Dethklok's Brendon Small
John Goodman

Who says a cartoon band can’t pack the Hollywood Palladium? As the band behind the larger-than-life animated death metal group in Comedy Central’s Metalocalypse, Dethklok proved their real life worth during a ruckus Thursday night show at the famed L.A. venue last week. The real band’s frontman, Brendan Small, is also the show’s creator, and provides voices for several of the Metalocalypse characters. In flesh and blood, the band members on stage were slightly older and less glamorous than their cartoon aliases, but the music had all of the talent and youthful energy of an internationally renowned rock and roll sensation. Typical of people who grew up watching Headbangers’ Ball, Small and his crew have a passion for highly technical metal circa the late 1980s. The diverse crowd at the band’s Palladium stop ate up the complex guitar solos and brutally staccato lyrics, as music videos and clips from the show flashed across the screen behind them. Dethklok itself functioned more as a pit band, with the stage lights dimmed and Small interjecting occasional character comments from cartoon frontman Nathan Explosion, cartoon lead guitarist Skwisgaar Skwigelf, and Pickles, the Wisconsin-accented cartoon drummer, all of which he voices in the show.

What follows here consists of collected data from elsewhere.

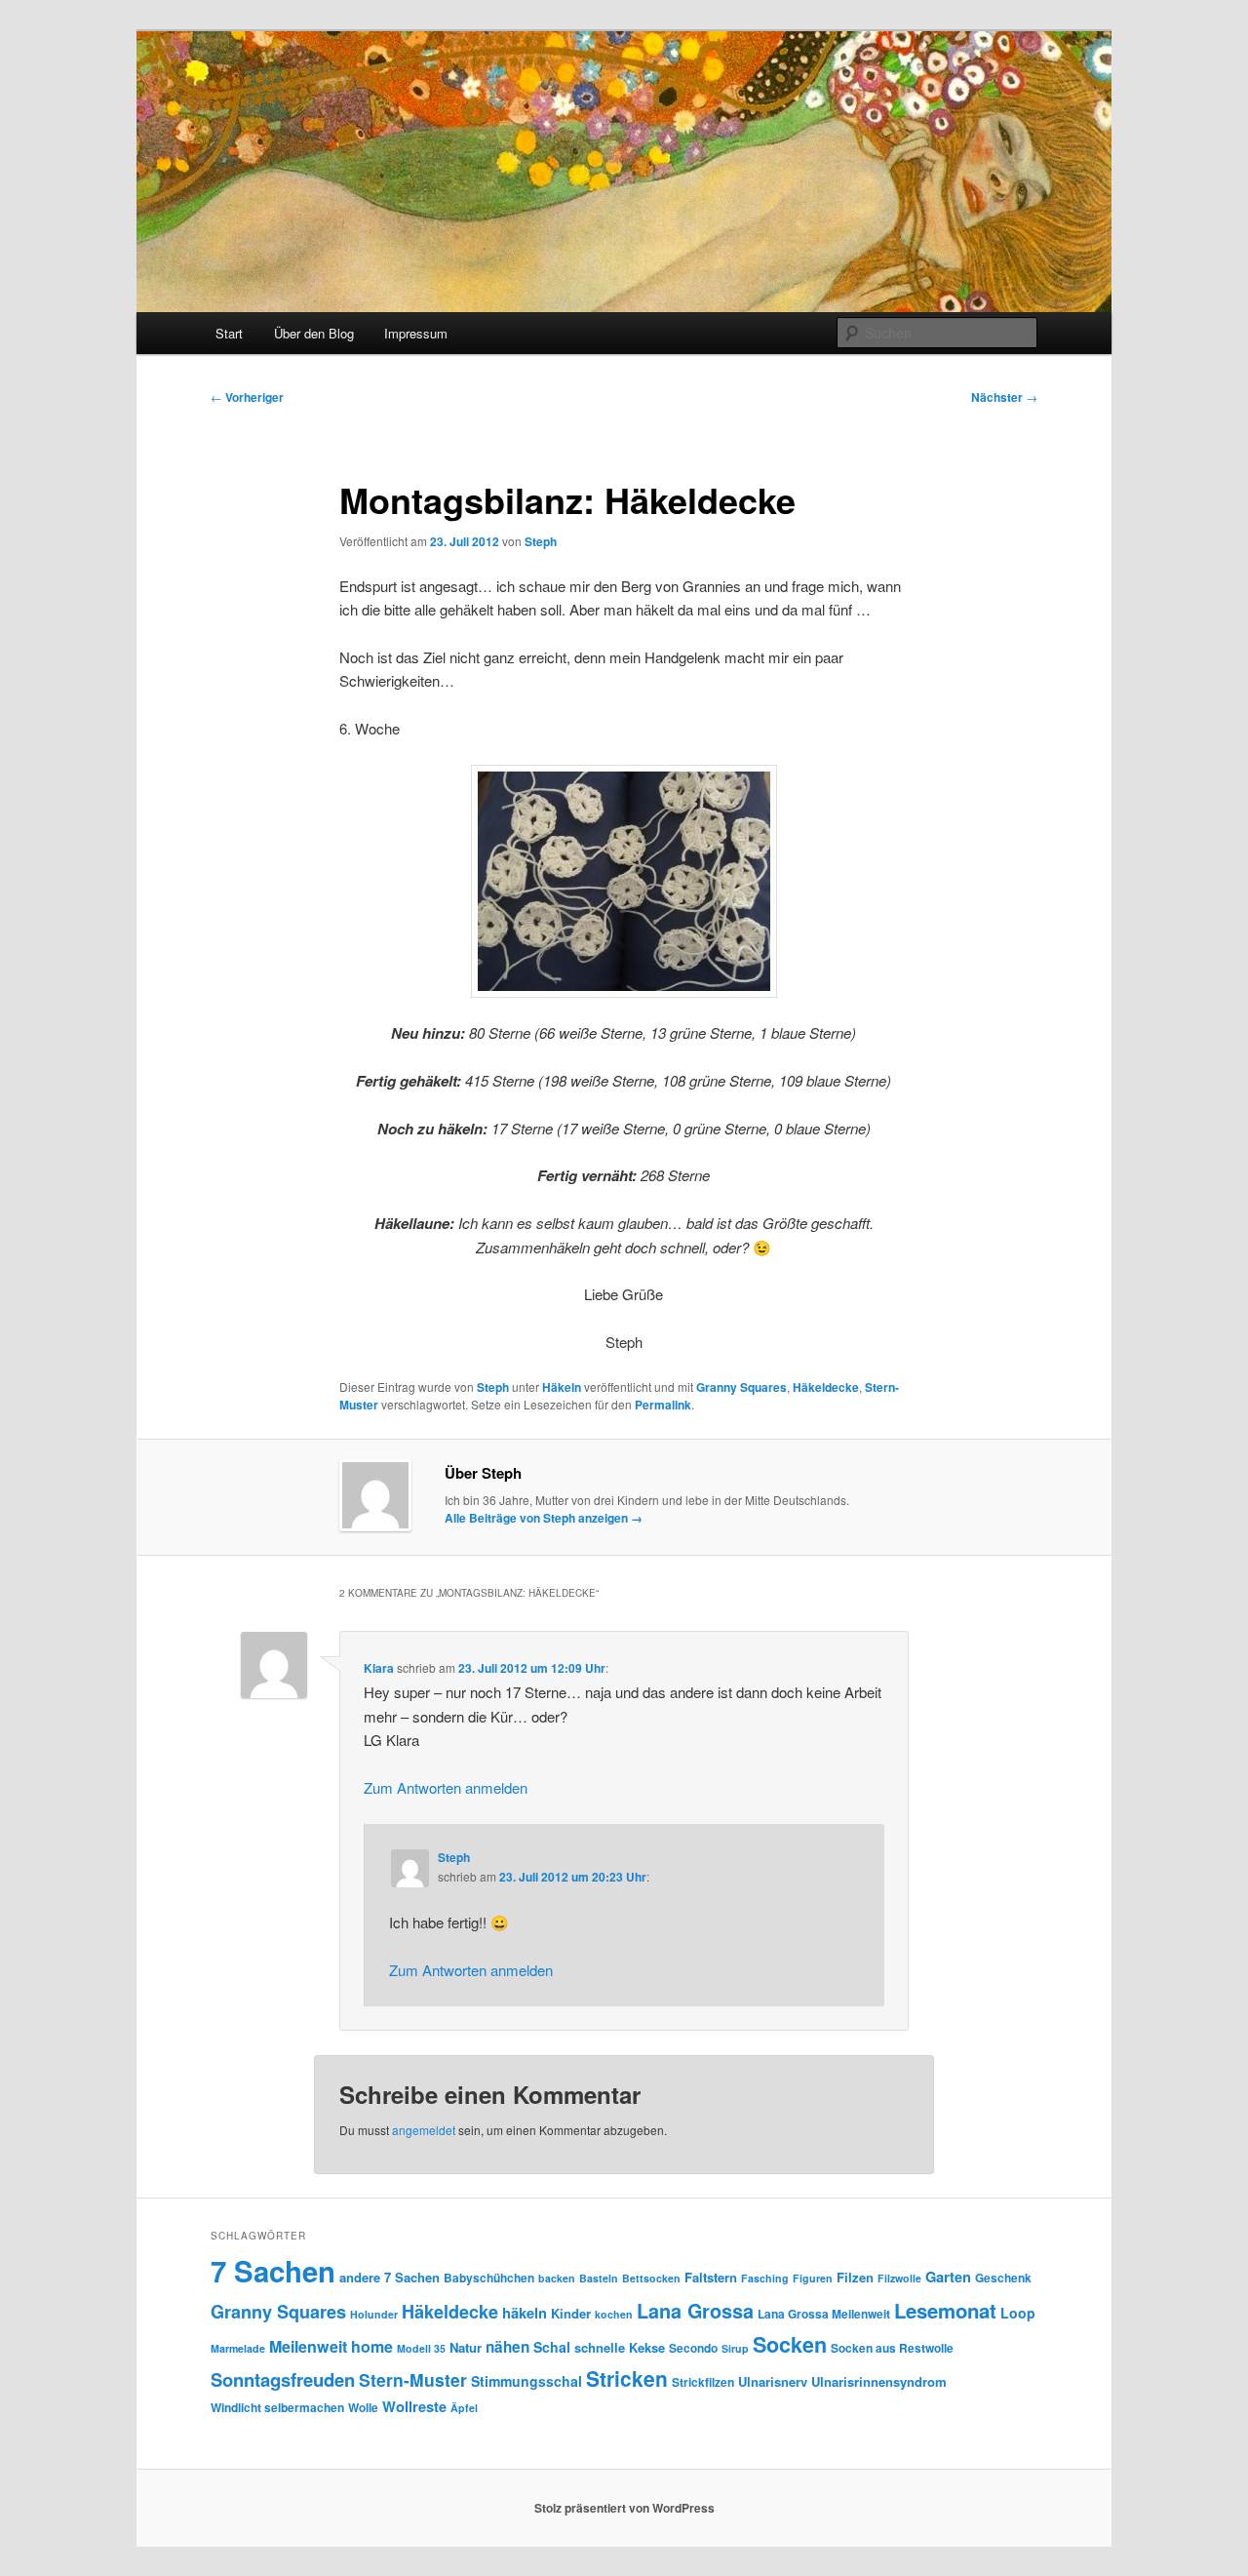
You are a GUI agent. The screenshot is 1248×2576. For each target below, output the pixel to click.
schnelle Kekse (619, 2347)
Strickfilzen (703, 2382)
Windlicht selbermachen (277, 2407)
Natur (465, 2347)
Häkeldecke (826, 1387)
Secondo (693, 2348)
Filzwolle (899, 2278)
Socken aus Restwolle (892, 2348)
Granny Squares (741, 1387)
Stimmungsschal (526, 2381)
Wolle (363, 2407)
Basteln (598, 2278)
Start (229, 333)
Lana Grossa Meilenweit (824, 2313)
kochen (614, 2314)
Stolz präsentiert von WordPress (624, 2508)
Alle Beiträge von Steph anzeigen (544, 1517)
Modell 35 (421, 2348)
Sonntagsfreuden (283, 2379)
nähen (507, 2347)
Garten (948, 2276)
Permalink (663, 1404)
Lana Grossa (695, 2310)
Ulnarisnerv (772, 2381)
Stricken (627, 2378)
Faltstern (710, 2277)
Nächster (1004, 397)
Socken (790, 2344)
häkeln (524, 2312)
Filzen (855, 2277)
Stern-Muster (413, 2379)
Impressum (416, 333)
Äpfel (464, 2407)
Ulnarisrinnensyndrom (879, 2381)
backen (556, 2278)
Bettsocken (651, 2278)
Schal (551, 2347)
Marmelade (238, 2348)
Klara (379, 1668)
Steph (541, 541)
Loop (1017, 2312)
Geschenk (1003, 2277)
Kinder (571, 2313)
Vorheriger (247, 397)
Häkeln (561, 1387)
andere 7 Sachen (389, 2277)
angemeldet (423, 2129)
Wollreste (414, 2406)
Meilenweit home (331, 2346)
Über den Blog (314, 333)
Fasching (765, 2278)
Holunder (374, 2314)
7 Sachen (273, 2270)
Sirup (735, 2348)
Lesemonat (945, 2310)
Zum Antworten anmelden (445, 1787)
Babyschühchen (489, 2277)
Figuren (813, 2278)
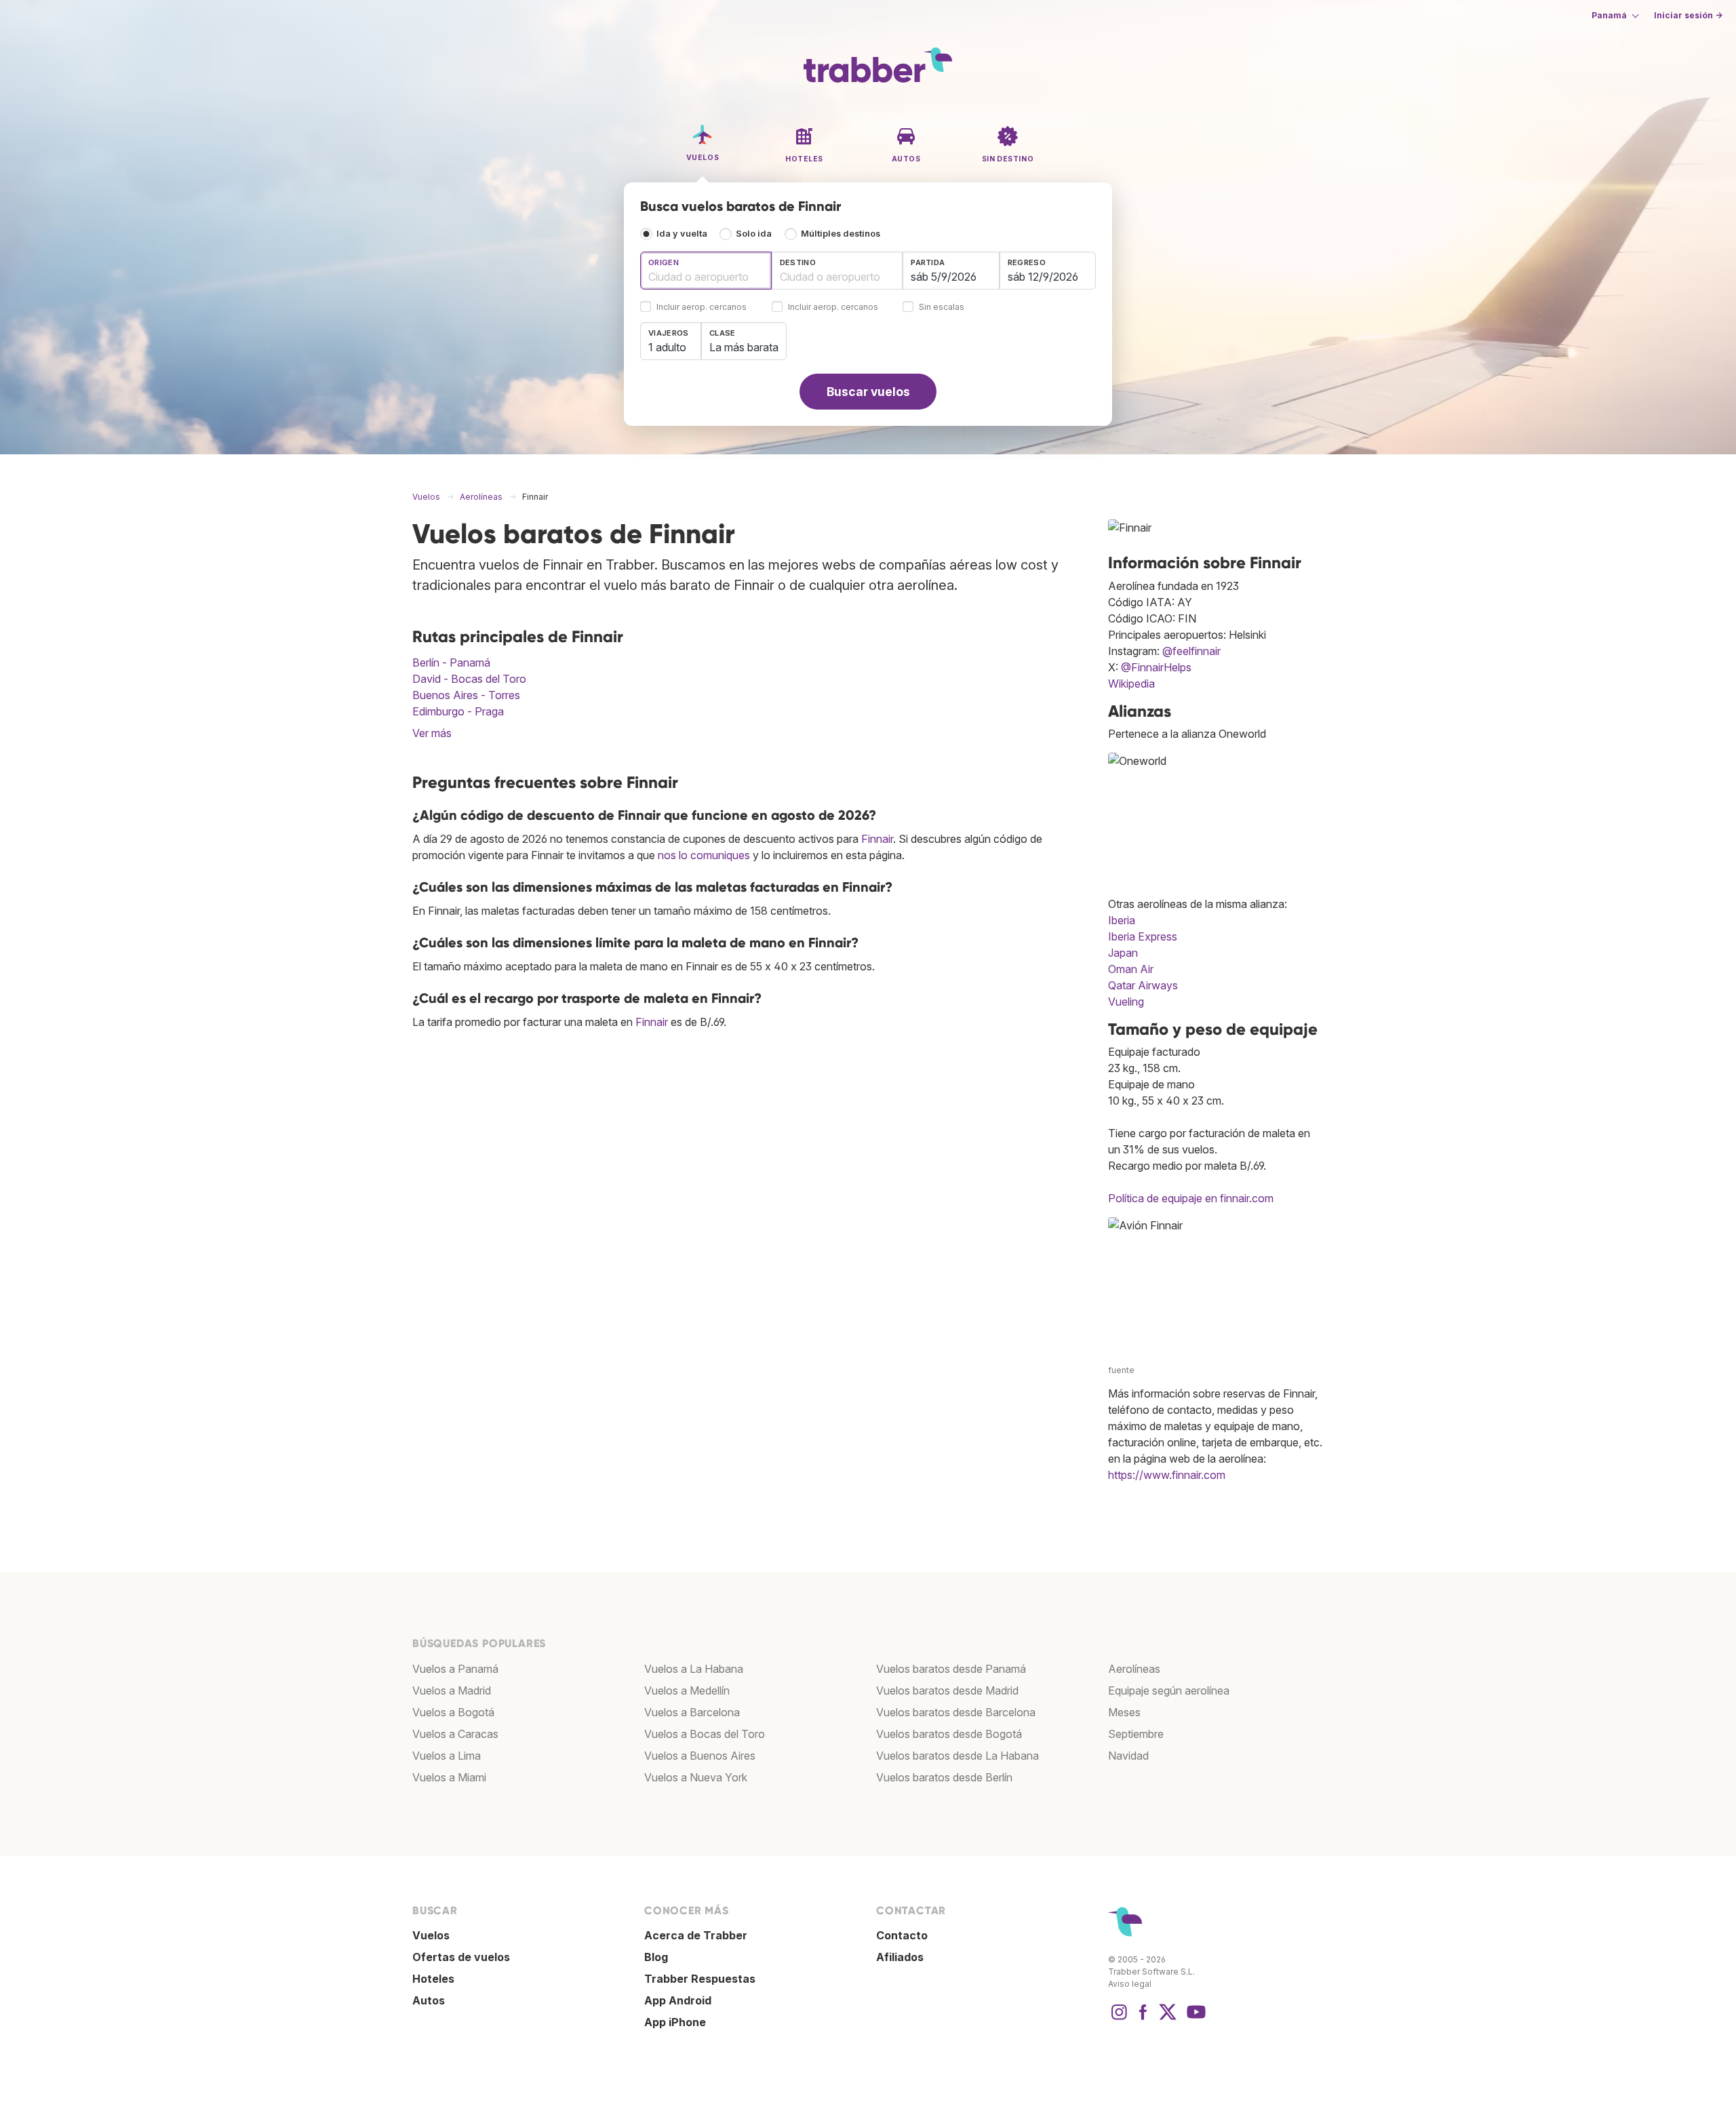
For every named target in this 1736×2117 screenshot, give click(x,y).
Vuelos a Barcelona (692, 1712)
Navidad (1128, 1755)
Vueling (1126, 1001)
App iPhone (675, 2022)
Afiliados (900, 1957)
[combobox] (706, 271)
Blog (656, 1957)
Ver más (432, 733)
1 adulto (667, 347)
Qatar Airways (1143, 985)
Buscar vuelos (868, 391)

Metalocolypse can be aptly described as a dark comedy, a light parody of the debauched behavior and functional ineptitude that so many metal bands have been known for. The characters are all involved in a dark subplot involving an end-of-days prophecy in which the band is unwittingly the key component. Despite the fact that they never seem to kill anyone intentionally, multiple characters die brutal deaths in every episode – which the band thinks is pretty metal. Somehow, Small and Tony Blacha, the show’s co-creator, always manage to make Metalocolypse‘s gory fare humorous, and its farcical nature rivals that of Gwar or Cannibal Corpse. Those who ventured to the Palladium last week had the opportunity to enjoy, amongst other presentations, the blood and guts strewn cartoon music video of “Murmaider” on the monstrous video screen with live band in the background. Some people may be put off by the sort of material played, but the crowd was appreciative, and people in the mosh pit were happy and courteous, willingly picking up their fellow moshers when they took a spill.